▶ _What you have to do_
Each record should appear again in the response exactly as it does in the original.
BEGIN Given information
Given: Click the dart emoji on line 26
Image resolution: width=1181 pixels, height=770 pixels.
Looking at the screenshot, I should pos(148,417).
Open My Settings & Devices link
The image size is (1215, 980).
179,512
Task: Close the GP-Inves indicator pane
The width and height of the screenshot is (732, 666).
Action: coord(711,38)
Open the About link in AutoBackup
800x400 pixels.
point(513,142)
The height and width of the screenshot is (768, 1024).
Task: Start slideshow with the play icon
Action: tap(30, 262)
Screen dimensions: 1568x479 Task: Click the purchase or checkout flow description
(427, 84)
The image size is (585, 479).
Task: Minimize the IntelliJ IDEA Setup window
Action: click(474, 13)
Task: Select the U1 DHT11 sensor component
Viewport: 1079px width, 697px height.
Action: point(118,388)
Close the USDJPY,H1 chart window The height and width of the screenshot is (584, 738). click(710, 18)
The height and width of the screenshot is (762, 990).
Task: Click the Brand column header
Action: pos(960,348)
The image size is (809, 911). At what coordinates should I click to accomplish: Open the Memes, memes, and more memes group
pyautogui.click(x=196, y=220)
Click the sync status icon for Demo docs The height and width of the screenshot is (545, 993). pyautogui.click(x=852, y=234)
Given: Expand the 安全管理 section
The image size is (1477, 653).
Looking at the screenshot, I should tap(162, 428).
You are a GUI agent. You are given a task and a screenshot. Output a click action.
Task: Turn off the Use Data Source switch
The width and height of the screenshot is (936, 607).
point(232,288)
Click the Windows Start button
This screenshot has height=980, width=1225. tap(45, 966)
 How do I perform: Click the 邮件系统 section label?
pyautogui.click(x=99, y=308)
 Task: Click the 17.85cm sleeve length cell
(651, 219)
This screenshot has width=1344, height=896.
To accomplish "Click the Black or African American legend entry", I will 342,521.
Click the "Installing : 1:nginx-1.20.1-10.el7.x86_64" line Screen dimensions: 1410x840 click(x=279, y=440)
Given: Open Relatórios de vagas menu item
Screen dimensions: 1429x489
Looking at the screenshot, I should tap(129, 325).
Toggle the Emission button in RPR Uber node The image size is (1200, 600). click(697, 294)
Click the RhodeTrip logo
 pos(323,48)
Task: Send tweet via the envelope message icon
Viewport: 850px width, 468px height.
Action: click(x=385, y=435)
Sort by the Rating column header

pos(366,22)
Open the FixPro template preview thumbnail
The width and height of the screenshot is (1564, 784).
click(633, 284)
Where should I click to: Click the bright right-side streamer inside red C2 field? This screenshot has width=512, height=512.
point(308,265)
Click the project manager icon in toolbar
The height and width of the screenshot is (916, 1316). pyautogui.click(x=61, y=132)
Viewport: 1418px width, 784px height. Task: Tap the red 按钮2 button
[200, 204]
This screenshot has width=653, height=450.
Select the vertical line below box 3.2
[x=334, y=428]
END Given information
▶ _Response to this exercise_
Given: Click the dart emoji on line 26
Image resolution: width=1181 pixels, height=770 pixels.
Looking at the screenshot, I should pos(148,417).
Open My Settings & Devices link
The image size is (1215, 980).
179,512
Task: Close the GP-Inves indicator pane
The width and height of the screenshot is (732, 666).
Action: coord(711,38)
Open the About link in AutoBackup
800x400 pixels.
point(513,142)
The height and width of the screenshot is (768, 1024).
Task: Start slideshow with the play icon
Action: tap(30, 262)
Screen dimensions: 1568x479 Task: Click the purchase or checkout flow description
(427, 84)
The image size is (585, 479).
Task: Minimize the IntelliJ IDEA Setup window
Action: click(474, 13)
Task: Select the U1 DHT11 sensor component
Viewport: 1079px width, 697px height.
Action: point(118,388)
Close the USDJPY,H1 chart window The height and width of the screenshot is (584, 738). click(710, 18)
The height and width of the screenshot is (762, 990).
Task: Click the Brand column header
Action: pos(960,348)
The image size is (809, 911). At what coordinates should I click to accomplish: Open the Memes, memes, and more memes group
pyautogui.click(x=196, y=220)
Click the sync status icon for Demo docs The height and width of the screenshot is (545, 993). pyautogui.click(x=852, y=234)
Given: Expand the 安全管理 section
The image size is (1477, 653).
Looking at the screenshot, I should tap(162, 428).
You are a GUI agent. You are given a task and a screenshot. Output a click action.
Task: Turn off the Use Data Source switch
The width and height of the screenshot is (936, 607).
point(232,288)
Click the Windows Start button
This screenshot has height=980, width=1225. tap(45, 966)
 How do I perform: Click the 邮件系统 section label?
pyautogui.click(x=99, y=308)
 Task: Click the 17.85cm sleeve length cell
(651, 219)
This screenshot has width=1344, height=896.
To accomplish "Click the Black or African American legend entry", I will 342,521.
Click the "Installing : 1:nginx-1.20.1-10.el7.x86_64" line Screen dimensions: 1410x840 click(x=279, y=440)
Given: Open Relatórios de vagas menu item
Screen dimensions: 1429x489
Looking at the screenshot, I should tap(129, 325).
Toggle the Emission button in RPR Uber node The image size is (1200, 600). click(697, 294)
Click the RhodeTrip logo
 pos(323,48)
Task: Send tweet via the envelope message icon
Viewport: 850px width, 468px height.
Action: click(x=385, y=435)
Sort by the Rating column header

pos(366,22)
Open the FixPro template preview thumbnail
The width and height of the screenshot is (1564, 784).
click(633, 284)
Where should I click to: Click the bright right-side streamer inside red C2 field? This screenshot has width=512, height=512.
point(308,265)
Click the project manager icon in toolbar
The height and width of the screenshot is (916, 1316). pyautogui.click(x=61, y=132)
Viewport: 1418px width, 784px height. Task: Tap the red 按钮2 button
[200, 204]
This screenshot has width=653, height=450.
Select the vertical line below box 3.2
[x=334, y=428]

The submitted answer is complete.